Free Pascal 2.6.x doesn't really care about 1-byte strings:  string, ansistring, utf8string ... When I say it doesn't care, I mean it doesn't care about the data inside these types of string variables. You (the LCL) have to do the job of "interpreting", converting, etc. these data.


But with Free Pascal 3.0+, it DOES care about the data. I mean the text data inside an utf8string is really supposed to be UTF8 encoded: like "C3 84 6E 64 65 72 6E" for "Ändern", for instance. Same as for another kind of encoding.

Because this time, Free Pascal 3.0+ will also do the job of "interpreting", converting, etc. these data.
not writeln. Writeln is suppose to take what it was given and output it as is. Keep in mind that although this is compile time compiler magic function it has to be used with files, consoles and all other modes.
Good judgement is the result of experience … Experience is the result of bad judgement.

OS : Windows 7 64 bit
Laz: Lazarus 1.4.4 FPC 2.6.4 i386-win32-win32/win64

ChrisF

  • Hero Member
  • *****
  • Posts: 542
Re: Issues with new strings of FPC trunk
« Reply #17 on: July 02, 2015, 03:14:39 am »
not writeln. Writeln is suppose to take what it was given and output it as is.

Well, honestly I just don't know; and I'm sure you know it better than I do.

My interpretation is that it's not really relative to writeln: it's just that writeln inputs are supposed to be of OEM type, so the conversion is done anyway, before the writeln call. But it's only my interpretation...

(*edit* Or else after, when the Window API are called)


As a complement for the none utf8rtl case, the wrong result for UTF8ToConsole is once gain due to an incorrect code page for the result of this Lazarus function.

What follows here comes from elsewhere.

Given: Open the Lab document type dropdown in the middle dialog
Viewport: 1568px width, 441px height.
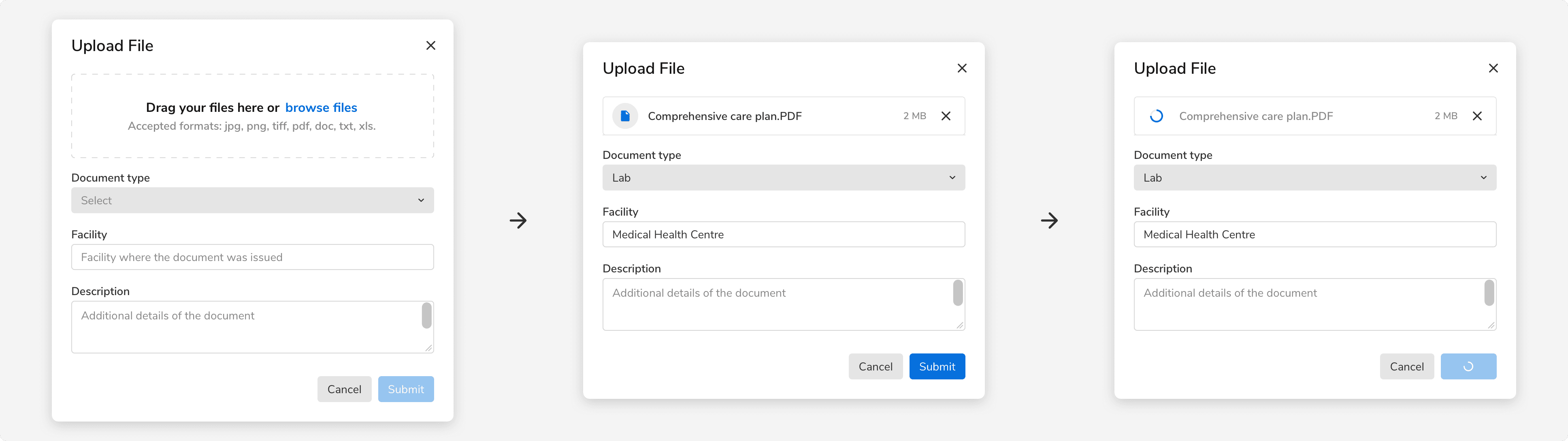Looking at the screenshot, I should click(783, 177).
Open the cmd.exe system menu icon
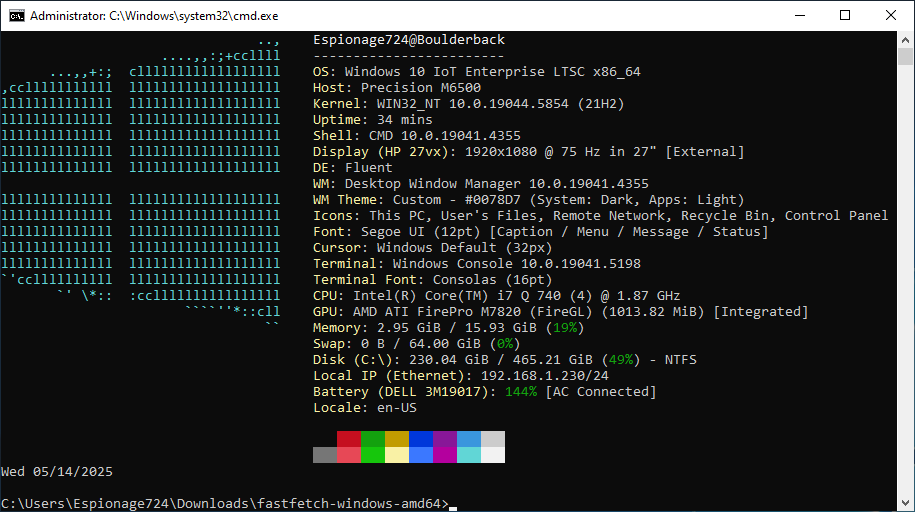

Still my same test code, with an additional UTF8ToConsoleExt function, which is almost doing nothing than calling UTF8ToConsole:
Code: [Select]
program project1;

{$mode objfpc}{$H+}
{$CODEPAGE UTF8}

uses
  {$IFDEF UNIX}{$IFDEF UseCThreads}
  cthreads,
  {$ENDIF}{$ENDIF}
  Classes, SysUtils, LazUTF8
  { you can add units after this };

type
  stroem = type ansistring(CP_OEMCP);

function dispcode(const s: rawbytestring): string;
var i: integer;
begin
  result:='  [ Code: ';
  for i:=1 to length(s) do
    result:=result+inttostr(ord(s[i]))+' ';
  result:=result+' ]';
end;

function UTF8ToConsoleExt(Const S: utf8string): rawbytestring;
begin
  result := UTF8ToConsole(S);
  setCodePage(result, CP_OEMCP, false);
end;

var
  s: string; //utf8String;
  soe: stroem;
begin
  s := 'Ändern';
  WriteLn(s+dispcode(s));
  WriteLn('UTF8ToConsole = ', UTF8ToConsole(s)+dispcode(UTF8ToConsole(s)));
  WriteLn('UTF8ToConsoleE= ', UTF8ToConsoleExt(s)+dispcode(UTF8ToConsoleExt(s)));
  WriteLn('UTF8ToAnsi    = ', UTF8ToAnsi(s)+dispcode(UTF8ToAnsi(s)));
  WriteLn('UTF8ToSys     = ', UTF8ToSys(s));
  WriteLn('UTF8ToWinCP   = ', UTF8ToWinCP(s));
  soe := s;
  WriteLn('oem           = ', soe+dispcode(soe));
  ReadLn;
end.


And the results:
Code: [Select]
Ändern  [ Code: 195 132 110 100 101 114 110  ]
UTF8ToConsole = Zndern  [ Code: 142 110 100 101 114 110  ]
UTF8ToConsoleE= Ändern  [ Code: 142 110 100 101 114 110  ]
UTF8ToAnsi    = Ändern  [ Code: 196 110 100 101 114 110  ]
UTF8ToSys     = Ändern
UTF8ToWinCP   = Ändern
oem           = Ändern  [ Code: 142 110 100 101 114 110  ]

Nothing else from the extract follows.